からりと晴れたある秋の朝、ぶどうの森農園のラシェットエリアでは、大根とかぶの種まき体験が行われました。
参加してくれたのは、小さなお子さんから大人の方まで約20人。農園スタッフの説明を聞いた後、それぞれ好みの品種を選んで種まきに挑戦してもらいました。
以前このエリアは多くの米を産出する豊かな水田地帯でした。しかし、今ではそのほとんどが耕作放棄地となり、ぽつりぽつりと増え続けているのが実情です。
ぶどうの森では、里を守るために、地域のご理解とご協力をいただいて、このエリアにお皿のような丸い農園(ラシェット)を作って運営しています。
しかし水田から畑への転用はそう簡単にはいかず、収穫量はまだわずか。それでも最近は散策してくださる方も増え、このような活動を通して新しい賑わいも少しずつ生まれています。
地域から世界へ目を移せば、食糧問題は増え続ける人口、紛争や気候変動なども相まってさらに深刻になっています。
そんな中で日本の食料自給率は37%。そこへ農業離れやフードロス、国の経済力の低下などの多くの課題を抱え、私たちの未来の食はまさに危機に瀕しています。
さまざまな対策はありますが、わたしたちが身近にできることのひとつは、もっと食材そのものに触れることではないでしょうか。
つまり、肉、魚、野菜、果物、それらを育む自然に触れること。そのためには土にもっと触れることにも答えがある気がするのです。
この日からおよそ2か月後の11月中旬。参加者の方々には再びご来場いただき、ご自分で播いた種から育った根菜たちを収穫してもらう予定です。

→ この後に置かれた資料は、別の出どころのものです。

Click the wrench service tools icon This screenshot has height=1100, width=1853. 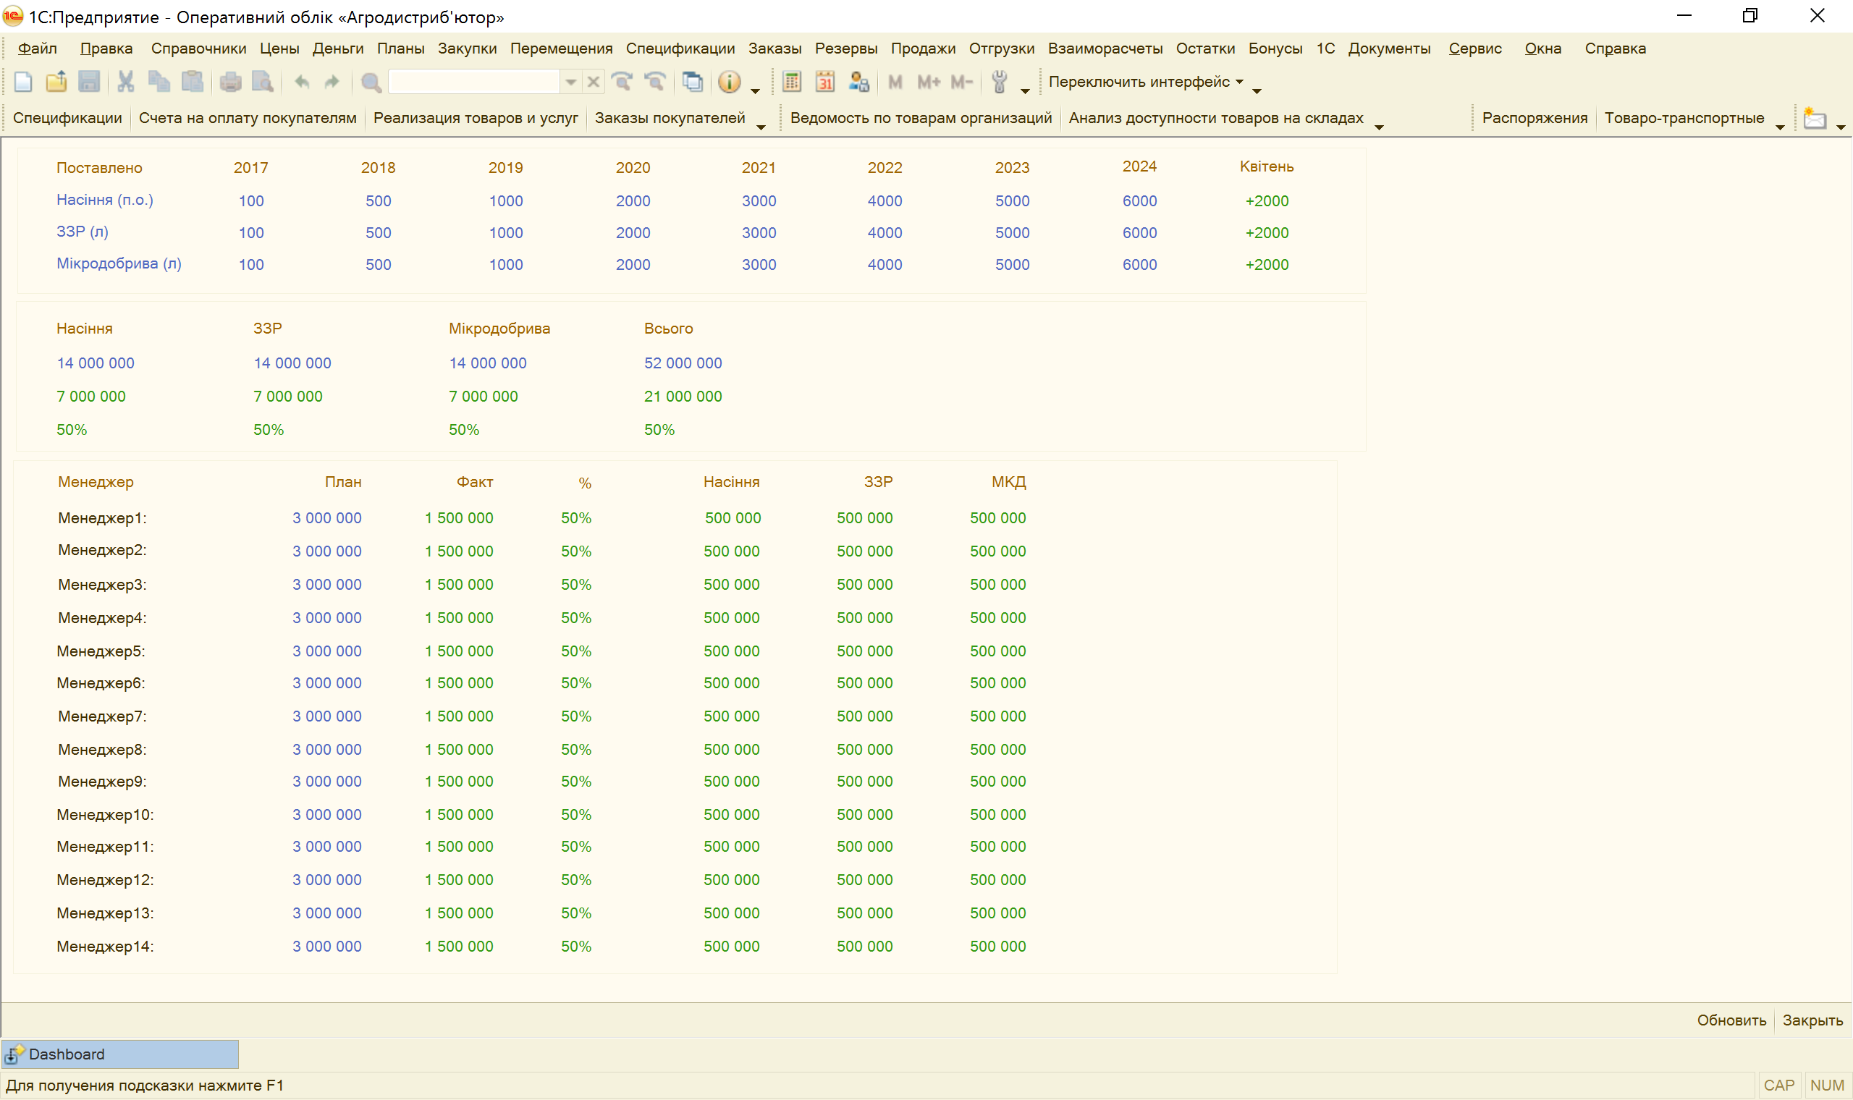pos(999,82)
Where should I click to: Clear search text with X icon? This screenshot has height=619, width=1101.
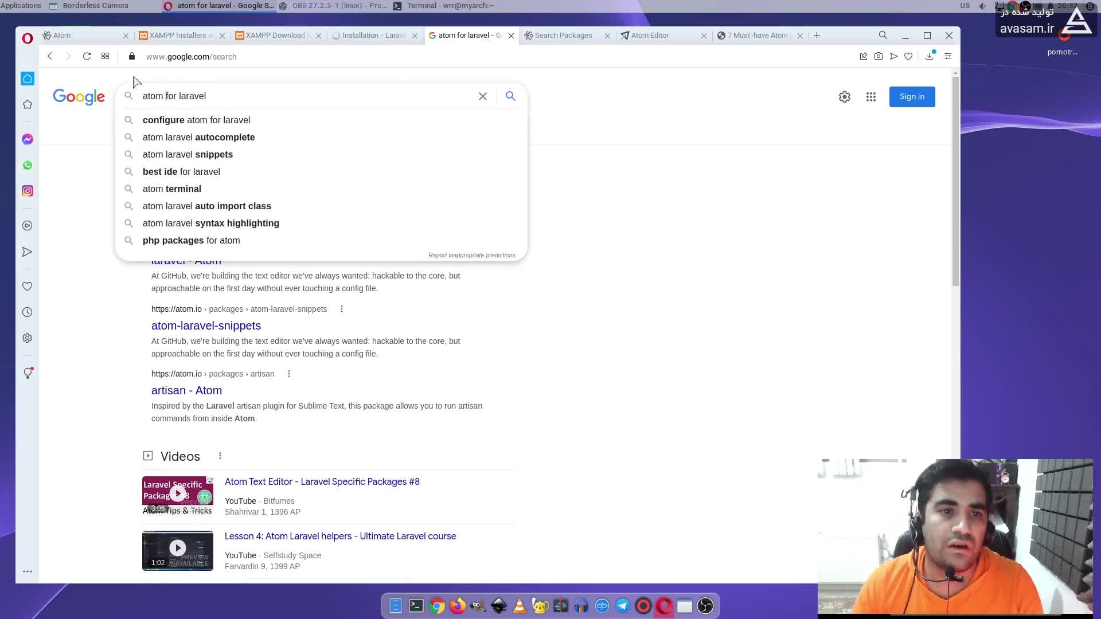483,96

きっと彼らは、食材でなく植物としての大根やかぶに流れた時間と成長を目の当たりにするでしょう。そしてこのような、命にふれる感動と経験こそが、豊かさにつながっていくのだと思うのです。
父祖たちが心血を注ぎ、豊かさを築いたこの地だからこそ、私たちは新しい形で未来の食の豊かさを防ぐことができる、そう信じています。